§ What to produce
Retype the listing below line for line, but only from the line with "How do I perform: Click" down to the line with "Task: Open the", inclusive. Pictures stay out.
====== Material to process
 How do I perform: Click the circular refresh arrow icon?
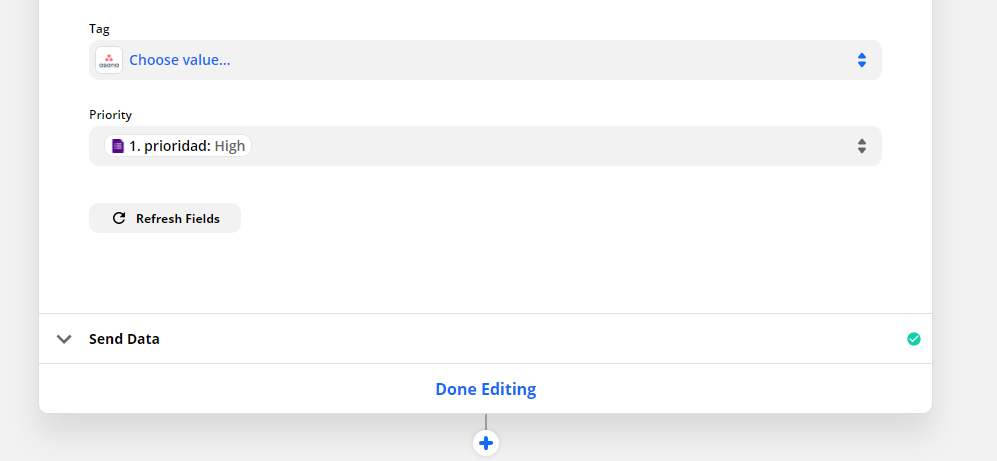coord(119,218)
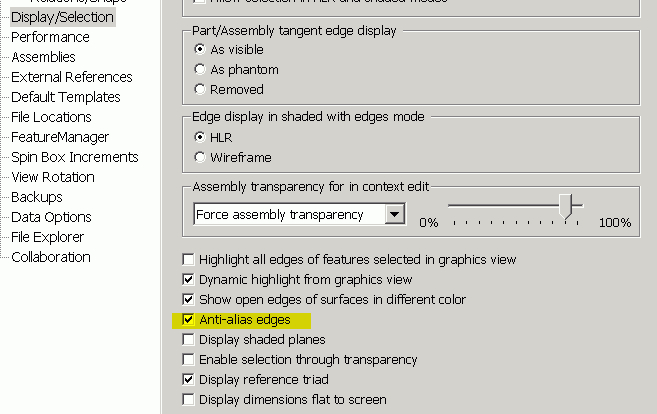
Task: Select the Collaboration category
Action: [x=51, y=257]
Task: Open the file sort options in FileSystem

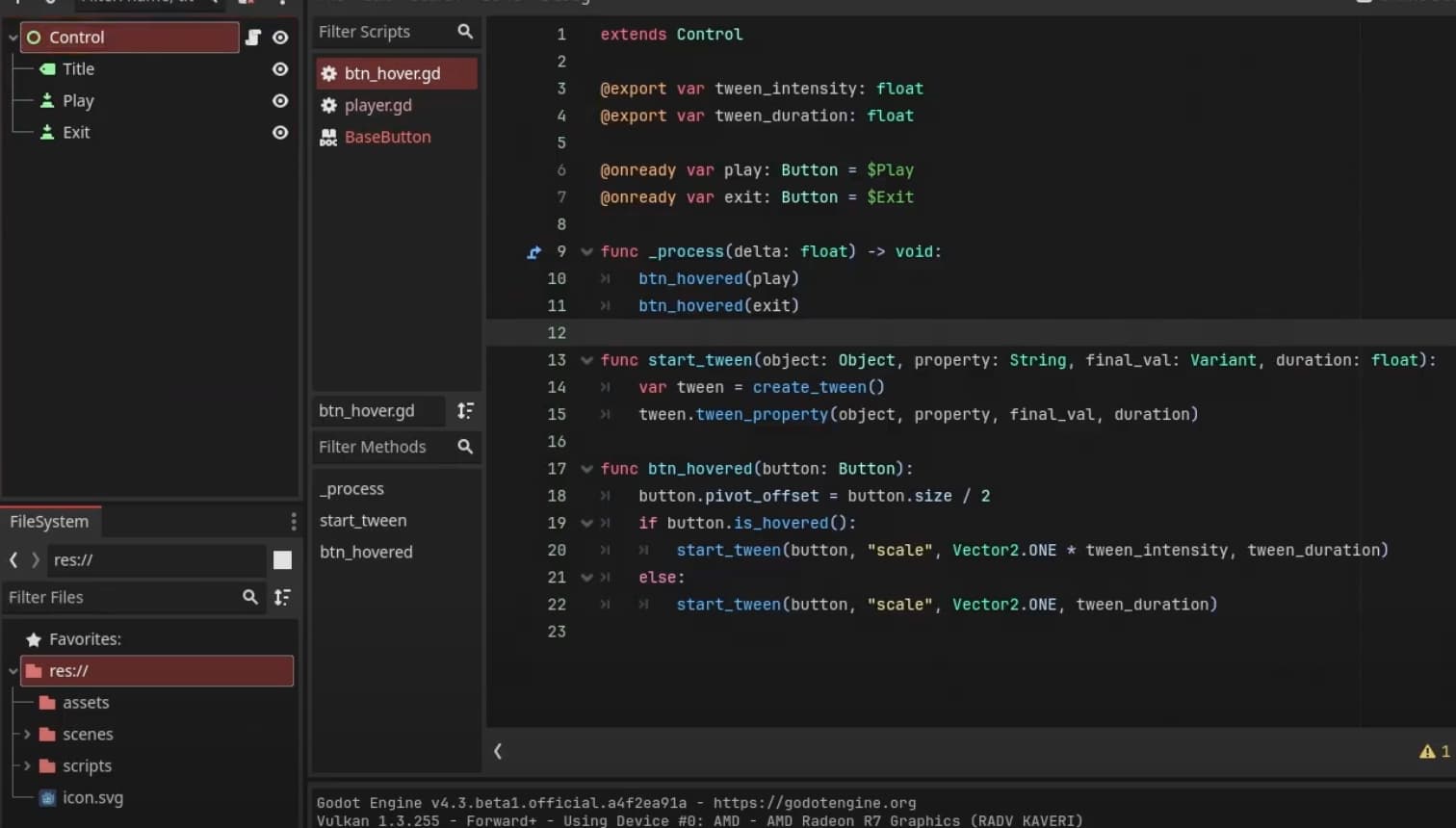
============
====== Material to process
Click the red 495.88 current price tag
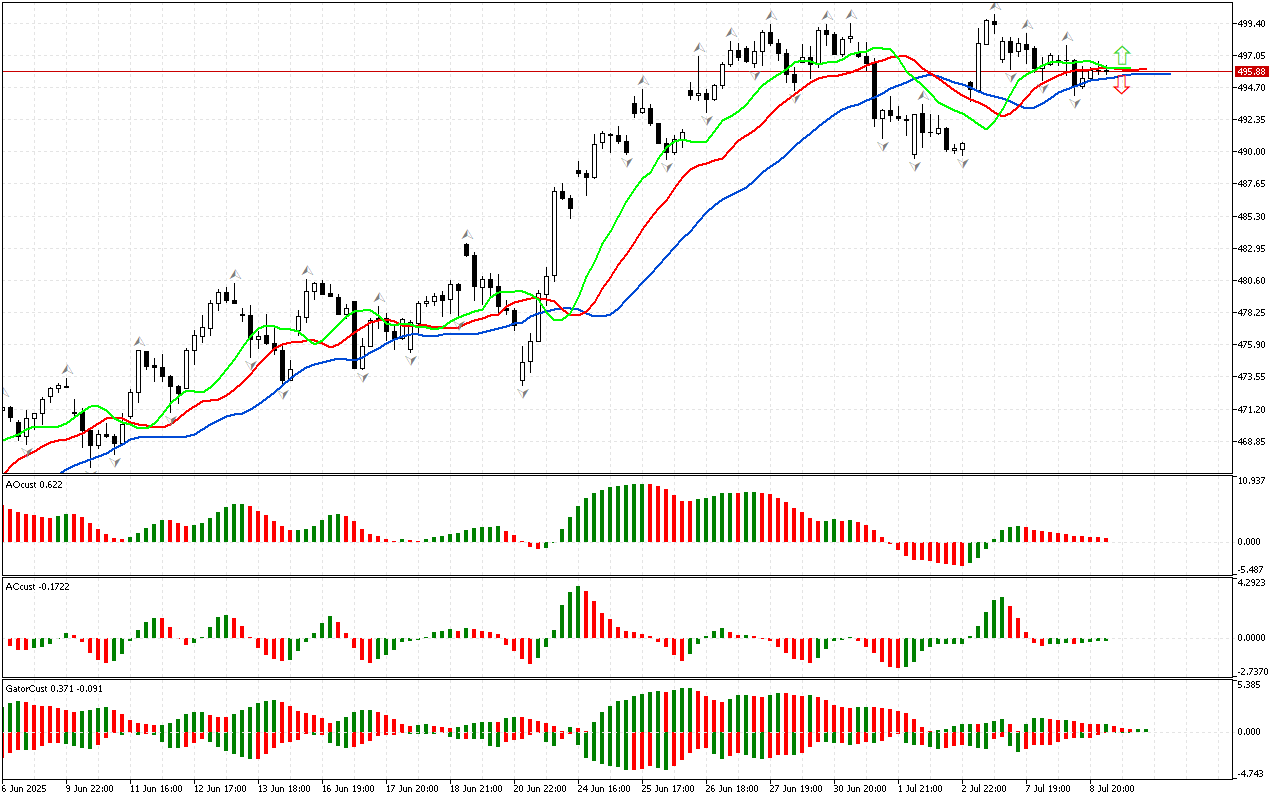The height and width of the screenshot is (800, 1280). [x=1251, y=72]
============
§ Task solution
 How do I perform: Click the circular refresh arrow icon?
coord(119,218)
Task: Select the Collaboration category
Action: [x=51, y=257]
Task: Open the file sort options in FileSystem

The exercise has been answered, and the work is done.